Exploring validity of the macro-micro region concept in the state diagram: Browning of raw and freeze-dried banana slices as a function of moisture content and storage temperature

State diagram (i.e. 12 micro-regions) of ripe banana was mapped by measuring and modeling its freezing point, glass transition, maximal-freeze-concentration conditions, solids-melting, and BET-monolayer. At 20 °C, the BET-monolayer moisture was observed as 0.044 g/g dry-solids, and decreased with the increase of temperature. Un-freezable water was found as 0.26 g/g sample and the maximal-freeze-concentration temperature (T_m′) was observed as −34.5 °C. The freezing point and solids-melting peak were modeled by Chen's and Flory-Huggins models, respectively. Browning of banana stored at different moisture and temperature (i.e. at different micro-regions) were measured as a function of storage time and modeled with first order reaction kinetics.
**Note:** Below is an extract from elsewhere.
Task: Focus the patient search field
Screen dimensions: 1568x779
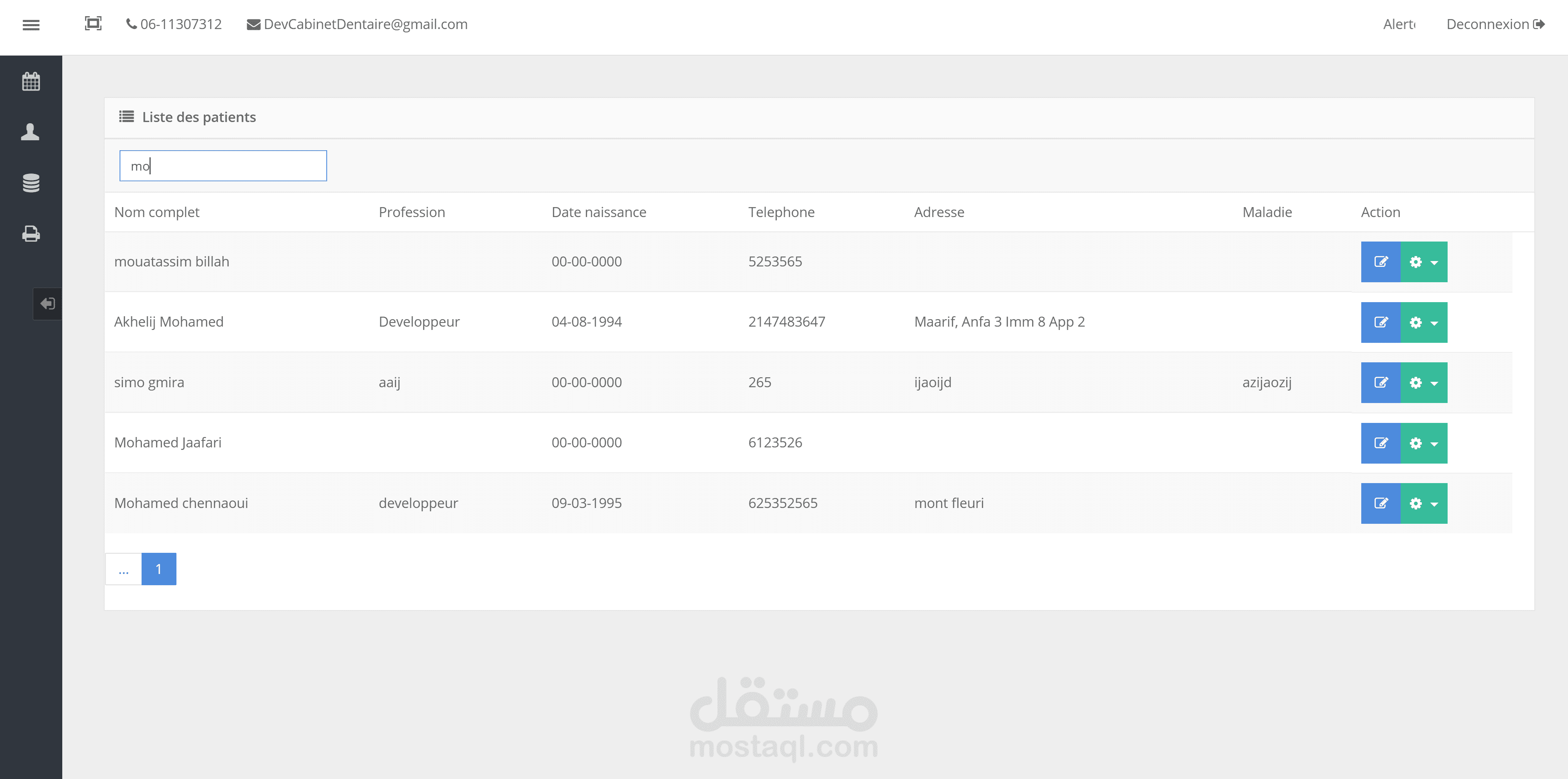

The variation of reaction rate constant was analyzed based on the glass transition, water activity and macro-micro region concepts. At a specific moisture content, reaction rate constant showed a shift (i.e. sample containing freezable water) or change in slope (i.e. sample containing un-freezable water), when plotted as a function of temperature. However, it was difficult to find any validity above or below glass transition (or BET-monolayer) when all data points (i.e. all moisture and temperature) were plotted (i.e. rate constant with moisture or temperature). Arrhenius plot at moisture content 0.04 g/g sample showed two linear regions (i.e. below and above critical temperature 45 °C) with activation energy values of 105.3 and 25.1 kJ/mol, respectively. Universal validation was difficult to achieve, thus the rate constants within different micro-regions were empirically correlated with moisture content, storage temperature, BET-monolayer and glass transition temperature (p < 0.001).